▸ Directions
Return each of the rows below verbatim, line for line, omitting the pictures.
● ● ●
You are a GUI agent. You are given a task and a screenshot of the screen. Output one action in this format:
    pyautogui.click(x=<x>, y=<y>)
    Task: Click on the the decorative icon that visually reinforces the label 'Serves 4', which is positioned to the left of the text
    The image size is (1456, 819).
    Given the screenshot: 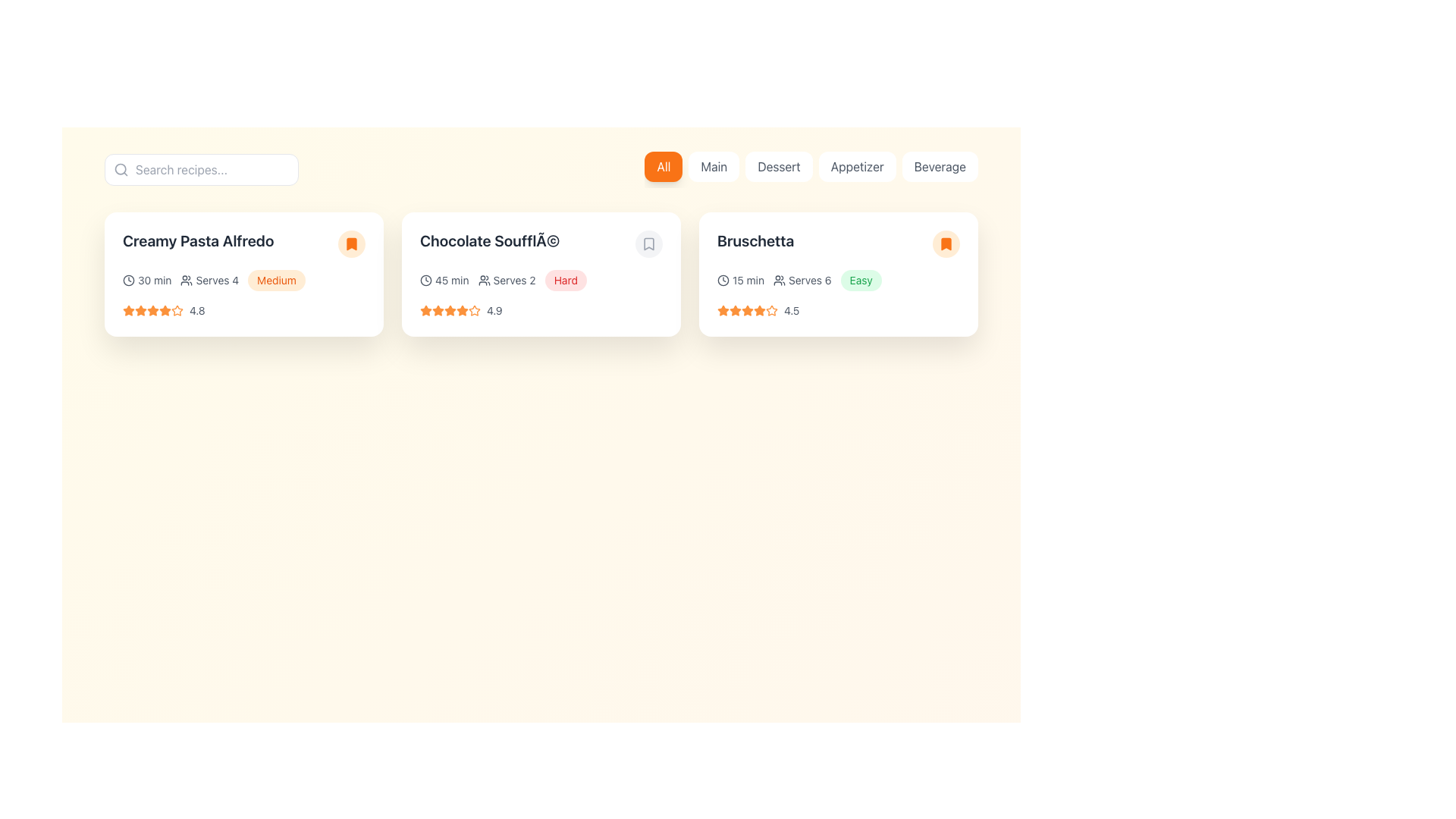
● ● ●
▸ Result of this task
You are a GUI agent. You are given a task and a screenshot of the screen. Output one action in this format:
    pyautogui.click(x=<x>, y=<y>)
    Task: Click on the the decorative icon that visually reinforces the label 'Serves 4', which is positioned to the left of the text
    The image size is (1456, 819).
    Given the screenshot: 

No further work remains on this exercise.